In 1914 Ferdinand Foch (1851-1929) checked the invading German troops as they fanned across French territory. A brilliant tactician, he was largely responsible for General Joffre’s crucial victory at the Marne and in 1918 he became commander of the allied armies on the Western front. His strategic and well-panned attacks led to the German army’s withdrawal and the November 11, 1918 armistice that ended hostilities. He made important contributions to the armistice negotiations and the Paris Peace Conference that followed. In an editorial for The Independent, Holt acknowledged Foch’s importance to the allied victory observing that he had been the de facto commander-in-chief of the U.S. armies in France during World War I and compared him to the French general and American Revolutionary War hero Marquis de Lafayette. After sending proofs of the editorial for comment, Holt received letters from both Taft and Wilson, the two ex-presidents still alive at the time. The latter deeply disliked Foch for his perceived intransigence during the negotiations that lead to the final peace treaty.

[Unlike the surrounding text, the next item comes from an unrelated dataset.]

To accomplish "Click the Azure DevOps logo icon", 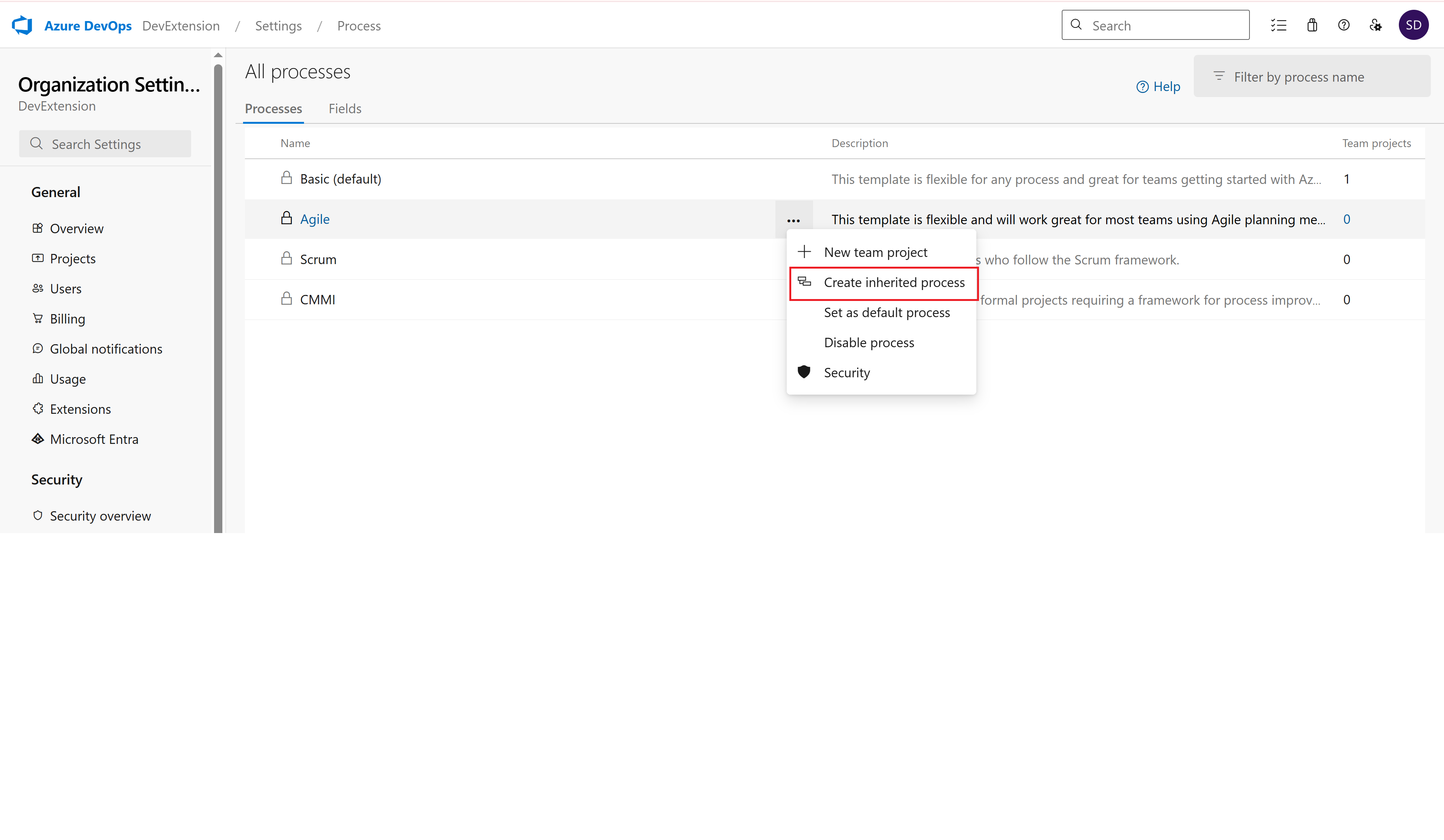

Taft’s letter, in which he compares Foch to American general and president Ulysses S. Grant (1822-1885), was printed in The Independent along with the editorial. Taft also mentions President Chester A. Arthur (1829-1886), a Republican like Taft and Grant. Appointed Yale University’s Kent Professor of Constitutional Law upon leaving the presidency, Taft also served as joint-chairman of the National War Labor Board beginning in April 1918. He remained at Yale until his appointment as chief justice of the Supreme Court on June 30, 1921, becoming the only U.S. president to serve on the court. Holt, a graduate of Yale and editor of The Independent from 1897-1921, was an ardent social reformer and a founding member of the National Association for the Advancement of Colored People. From 1925 to 1949 he served as president of Florida’s Rollins College. Folded with a partial paperclip stain at the top left corner; in fine condition.